● **Passage given**:
--------
There is a particular kind of 2am call I have gotten more times than I want to count. The pattern is always the same: a new feature ships in the afternoon, everything looks fine, and then by midnight the database is on its knees. Query latency has gone from 10ms to 12 seconds. The on-call engineer is staring at pg_stat_activity watching connections pile up. Revenue is bleeding.
The fix, almost every time, is a single CREATE INDEX statement that runs in a few minutes. Twenty years of building cloud infrastructure and I still see the same indexing mistakes repeat across teams. Not because engineers are careless, but because PostgreSQL’s indexing system is genuinely complex. You have six core index types, several specialized patterns, and a query planner that will silently ignore your index if it decides a sequential scan is cheaper. Getting it right requires understanding not just the data structures, but what the planner considers when it evaluates your query.
This is that guide.
Why Index Type Matters More Than You Think
Most introductory material treats indexes as if there is basically one kind (B-tree) and everything else is exotic. That framing leads to real production pain. Using a B-tree index on a JSONB column will not help you query nested JSON keys. Putting a GIN index on a high-write table can slow inserts by 40%. A BRIN index on a randomly-ordered column returns nothing useful.
PostgreSQL’s index types map to specific data structures and query access patterns. Choosing the wrong one is nearly as bad as having no index at all.

The decision process is not complicated once you internalize one principle: index types are designed around the operators your queries use. Equality and range queries use B-tree. Containment queries on composite values use GIN. Geometric proximity searches use GiST. Sequential-correlation tables use BRIN. Everything else follows from that.
B-tree: The Index You Use 95% of the Time
B-tree (Balanced Tree) is the default. Write CREATE INDEX with no type specified and you get a B-tree. It handles equality, range queries, and ordering: the bread and butter of most SQL workloads.
CREATE INDEX idx_orders_created_at ON orders(created_at);
CREATE INDEX idx_users_email ON users(email);
B-tree supports: =, <, <=, >, >=, BETWEEN, IN, IS NULL, IS NOT NULL, and LIKE with a left-anchored prefix (e.g., LIKE 'prefix%' works; LIKE '%suffix' does not).
The sorted tree structure is also why ORDER BY queries can skip a sort step entirely when a matching B-tree index exists. For pagination, this matters. A query with ORDER BY created_at DESC LIMIT 50 can walk the index leaf pages directly. The classic OFFSET pagination is still slow at large offsets (the planner has to skip through the index), but keyset pagination with a WHERE clause on the last-seen value becomes very fast with a proper B-tree index.
--------
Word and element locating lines
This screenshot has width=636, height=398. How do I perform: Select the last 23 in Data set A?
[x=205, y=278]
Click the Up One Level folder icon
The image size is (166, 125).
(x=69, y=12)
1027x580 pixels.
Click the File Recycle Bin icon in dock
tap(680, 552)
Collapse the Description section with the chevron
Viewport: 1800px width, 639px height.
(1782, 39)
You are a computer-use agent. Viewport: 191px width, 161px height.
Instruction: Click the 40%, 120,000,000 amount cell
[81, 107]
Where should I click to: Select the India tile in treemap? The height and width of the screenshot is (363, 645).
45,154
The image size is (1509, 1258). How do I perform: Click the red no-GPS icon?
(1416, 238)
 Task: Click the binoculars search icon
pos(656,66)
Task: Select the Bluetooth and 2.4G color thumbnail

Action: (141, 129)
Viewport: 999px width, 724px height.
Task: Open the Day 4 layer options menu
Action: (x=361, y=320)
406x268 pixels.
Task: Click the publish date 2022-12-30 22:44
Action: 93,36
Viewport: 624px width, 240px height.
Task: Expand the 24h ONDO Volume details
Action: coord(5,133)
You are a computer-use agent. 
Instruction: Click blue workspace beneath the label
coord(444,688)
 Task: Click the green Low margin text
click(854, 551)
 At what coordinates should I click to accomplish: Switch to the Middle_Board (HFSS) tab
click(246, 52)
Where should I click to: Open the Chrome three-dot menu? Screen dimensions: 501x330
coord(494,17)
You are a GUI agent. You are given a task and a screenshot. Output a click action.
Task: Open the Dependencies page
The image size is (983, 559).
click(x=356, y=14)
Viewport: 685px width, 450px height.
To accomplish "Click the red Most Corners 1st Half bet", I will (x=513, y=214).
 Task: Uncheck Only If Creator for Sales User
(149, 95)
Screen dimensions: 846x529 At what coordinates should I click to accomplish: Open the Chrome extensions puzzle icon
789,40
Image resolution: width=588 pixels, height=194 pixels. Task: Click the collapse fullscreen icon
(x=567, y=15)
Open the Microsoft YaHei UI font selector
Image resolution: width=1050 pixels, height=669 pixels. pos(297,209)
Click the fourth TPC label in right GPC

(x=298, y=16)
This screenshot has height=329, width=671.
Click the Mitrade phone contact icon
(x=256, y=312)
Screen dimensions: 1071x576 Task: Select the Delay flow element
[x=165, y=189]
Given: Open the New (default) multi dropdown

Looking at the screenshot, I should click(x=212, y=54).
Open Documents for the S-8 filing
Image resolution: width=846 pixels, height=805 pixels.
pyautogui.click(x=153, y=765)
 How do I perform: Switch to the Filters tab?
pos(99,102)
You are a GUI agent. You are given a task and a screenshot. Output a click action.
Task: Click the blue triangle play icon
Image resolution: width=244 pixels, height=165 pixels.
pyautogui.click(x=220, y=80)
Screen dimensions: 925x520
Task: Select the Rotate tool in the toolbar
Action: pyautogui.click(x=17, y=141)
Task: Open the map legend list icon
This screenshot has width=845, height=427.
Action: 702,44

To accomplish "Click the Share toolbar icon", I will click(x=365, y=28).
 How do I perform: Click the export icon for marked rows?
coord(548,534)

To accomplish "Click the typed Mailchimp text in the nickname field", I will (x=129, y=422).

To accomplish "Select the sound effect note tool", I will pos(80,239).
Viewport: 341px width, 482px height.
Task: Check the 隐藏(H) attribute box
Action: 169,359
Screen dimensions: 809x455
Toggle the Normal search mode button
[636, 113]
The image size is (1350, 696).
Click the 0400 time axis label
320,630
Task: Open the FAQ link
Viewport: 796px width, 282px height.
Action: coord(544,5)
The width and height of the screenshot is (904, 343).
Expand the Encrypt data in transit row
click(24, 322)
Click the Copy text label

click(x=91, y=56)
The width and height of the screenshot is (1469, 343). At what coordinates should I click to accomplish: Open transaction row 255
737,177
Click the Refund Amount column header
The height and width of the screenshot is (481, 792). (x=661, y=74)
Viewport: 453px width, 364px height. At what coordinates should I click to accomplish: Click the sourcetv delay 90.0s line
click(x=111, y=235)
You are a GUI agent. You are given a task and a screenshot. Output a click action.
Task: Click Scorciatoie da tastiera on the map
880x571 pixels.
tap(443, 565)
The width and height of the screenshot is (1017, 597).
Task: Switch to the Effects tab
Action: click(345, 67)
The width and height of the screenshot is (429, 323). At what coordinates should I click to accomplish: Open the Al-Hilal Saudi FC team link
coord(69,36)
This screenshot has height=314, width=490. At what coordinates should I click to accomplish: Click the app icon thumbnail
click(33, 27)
--------
● **Short problem A**: Summarize the passage on PostgreSQL indexes in two sentences.
● **Short problem B**: Extend the passage on PostgreSQL indexes, starting from its last sentence.
These lines are material separate from the passage on PostgreSQL indexes.

● **Exercise response A**: Production slowdowns are often fixed with a single CREATE INDEX, but PostgreSQL indexing is complex, and the right index type depends on the operators a query uses: B-tree for equality and range, GIN for containment, GiST for geometric proximity, and BRIN for sequentially correlated tables. B-tree is the default and handles equality, ranges, ordering, and left-anchored LIKE, and its sorted structure lets ORDER BY skip a sort step and makes keyset pagination very fast.

● **Exercise response B**:
Where B-tree fails: Equality queries on very low-cardinality columns. A boolean column, or a status enum with three values spread roughly evenly across the table, will often be ignored by the planner. If an index lookup would return 30% of the table, PostgreSQL knows that random I/O through the index is slower than a single sequential scan. I have watched teams add an is_active index to a users table with 95% active rows and wonder why Postgres ignores it entirely. The planner is not broken. It is doing the math correctly. Use partial indexes for this case.
Hash: Fast Equality, Limited Value
Hash indexes trade flexibility for speed on exact-match lookups. They were historically unsafe (not WAL-logged before PostgreSQL 10) and are now reliable, but still rarely worth choosing over B-tree.
CREATE INDEX idx_sessions_token ON sessions USING HASH (token);
Hash indexes are smaller than B-trees for equality-only queries and marginally faster on very large tables. The major limitations: no range queries, no ordering, no multi-column support. Unless you have a billion-row table doing nothing but exact lookups on a single column, stick with B-tree. The planner can use a B-tree for equality just as well, and it keeps all the flexibility you will eventually need.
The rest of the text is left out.